Can you copy every row below word for word, leaving out the pictures?

·····

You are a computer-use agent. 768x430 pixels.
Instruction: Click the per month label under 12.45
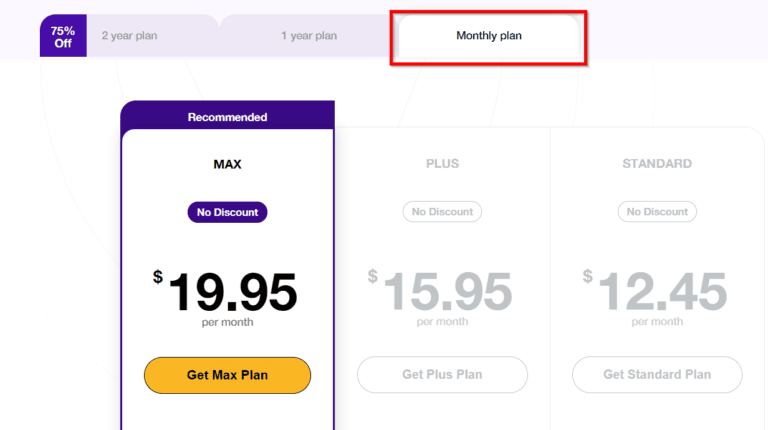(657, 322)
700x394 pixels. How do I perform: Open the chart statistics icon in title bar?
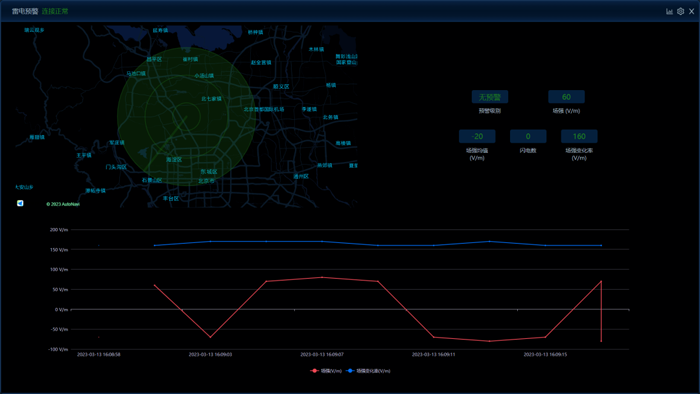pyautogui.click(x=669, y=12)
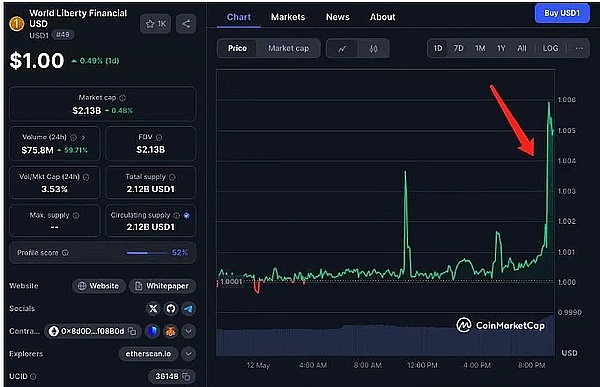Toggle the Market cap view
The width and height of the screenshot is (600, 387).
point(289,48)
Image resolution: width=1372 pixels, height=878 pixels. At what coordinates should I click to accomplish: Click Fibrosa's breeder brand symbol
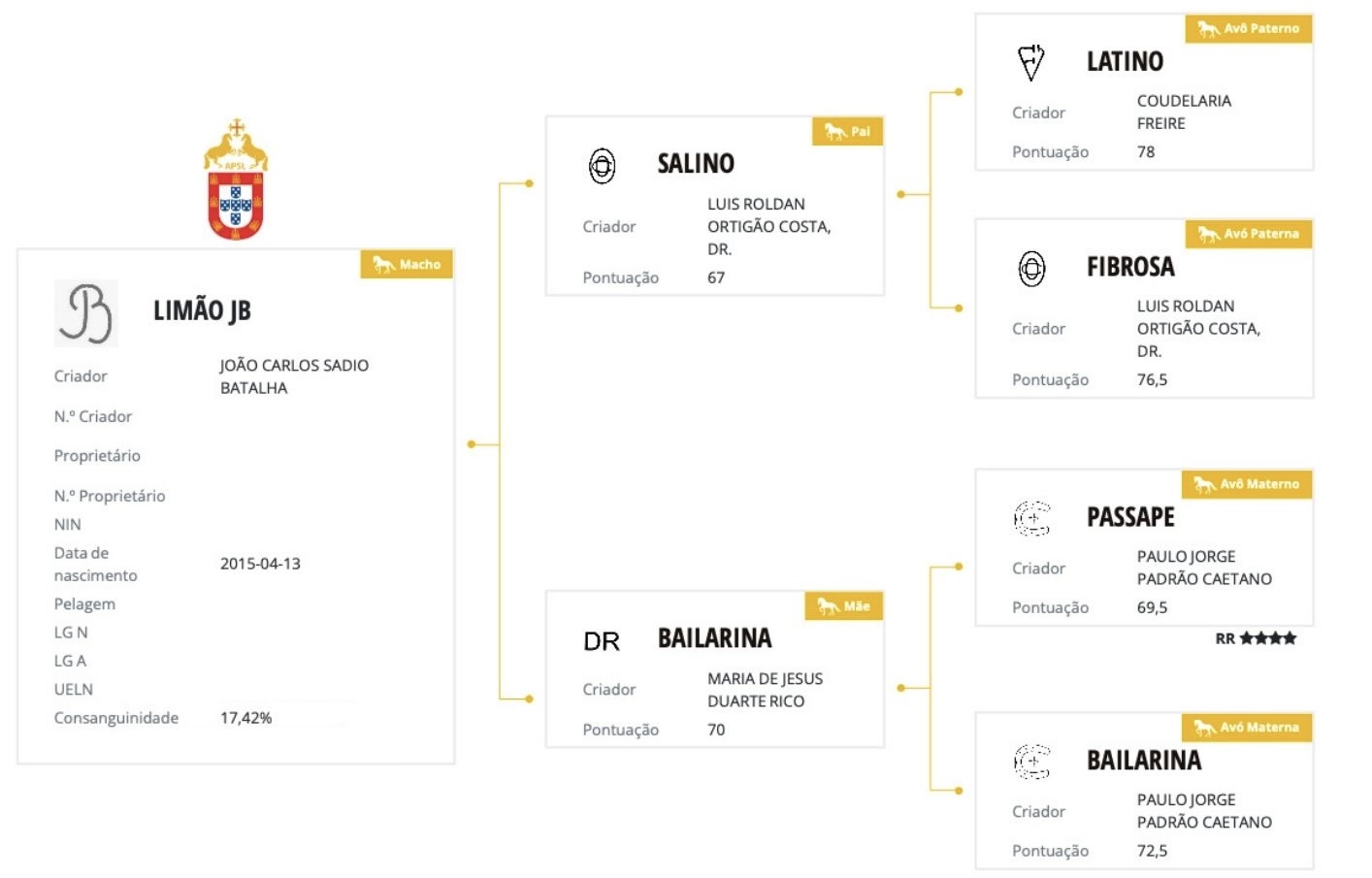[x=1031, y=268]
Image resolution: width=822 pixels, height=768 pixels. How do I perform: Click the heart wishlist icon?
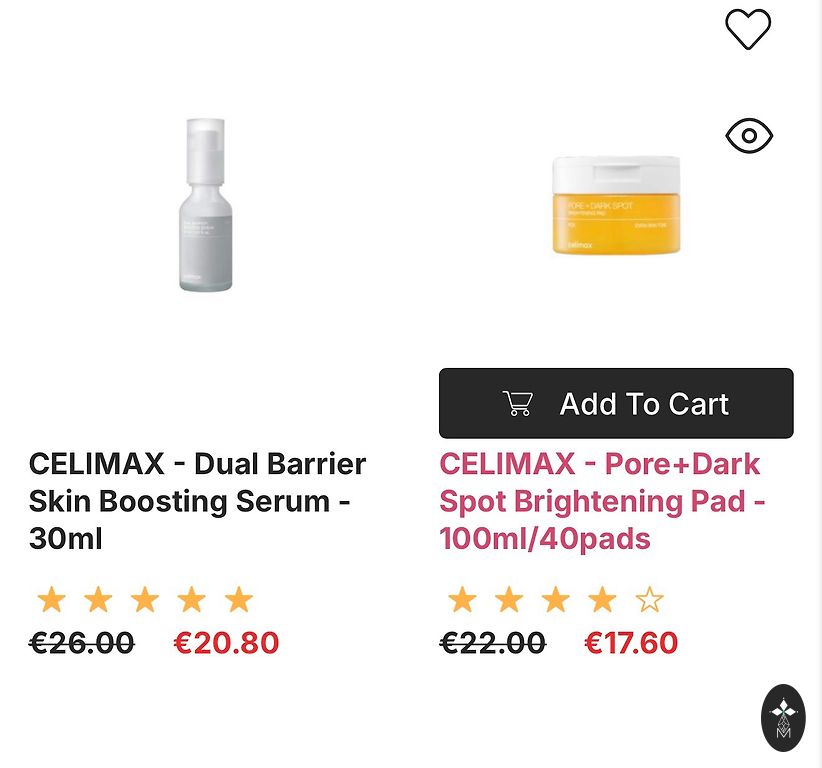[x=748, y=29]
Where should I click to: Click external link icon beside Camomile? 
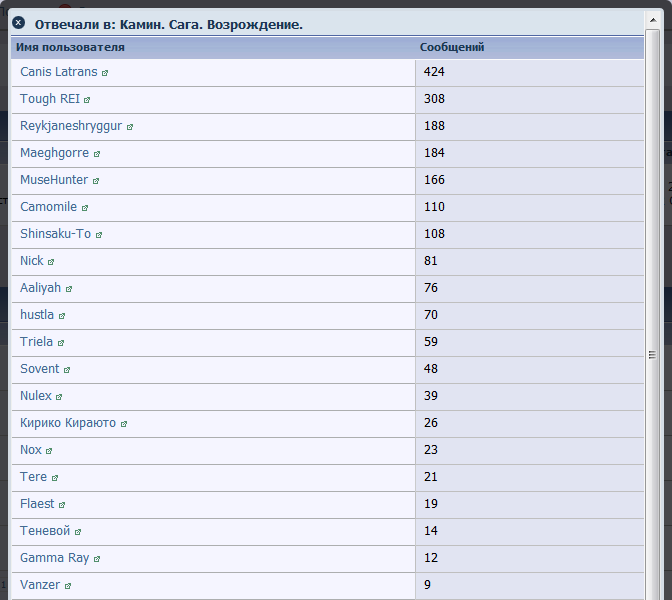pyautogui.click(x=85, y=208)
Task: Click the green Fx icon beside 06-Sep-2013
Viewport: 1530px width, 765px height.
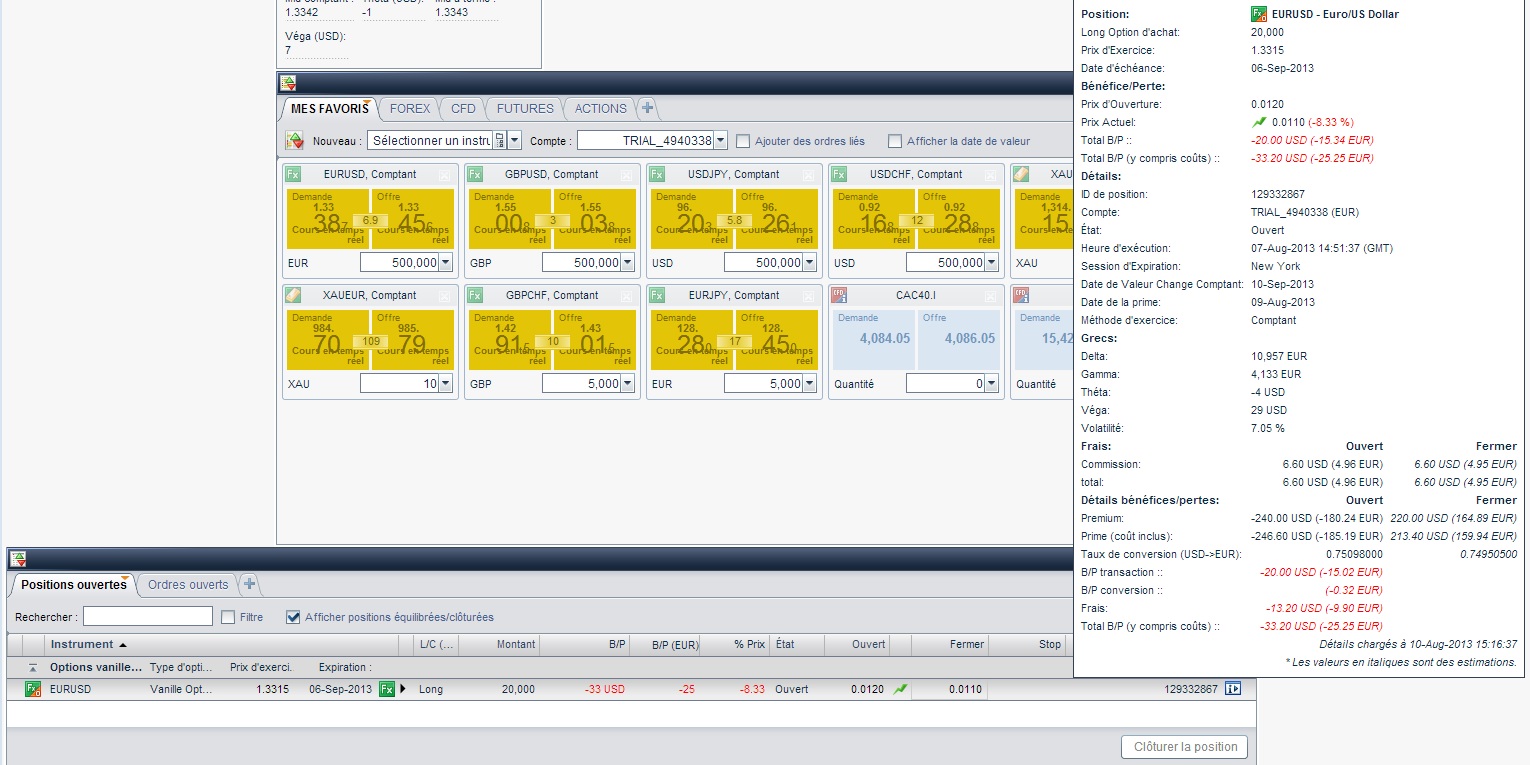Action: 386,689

·····

## TASK RESULT
You are a computer-use agent. 768x430 pixels.
Instruction: Click the per month label under 12.45
(657, 322)
700x394 pixels. How do I perform: Open the chart statistics icon in title bar?
pyautogui.click(x=669, y=12)
Toggle the Market cap view
The width and height of the screenshot is (600, 387).
point(289,48)
Image resolution: width=1372 pixels, height=878 pixels. At what coordinates should I click to accomplish: Click Fibrosa's breeder brand symbol
[x=1031, y=268]
Image resolution: width=822 pixels, height=768 pixels. How do I perform: Click the heart wishlist icon?
[x=748, y=29]
Where should I click to: Click external link icon beside Camomile? 
pyautogui.click(x=85, y=208)
Task: Click the green Fx icon beside 06-Sep-2013
Viewport: 1530px width, 765px height.
Action: 386,689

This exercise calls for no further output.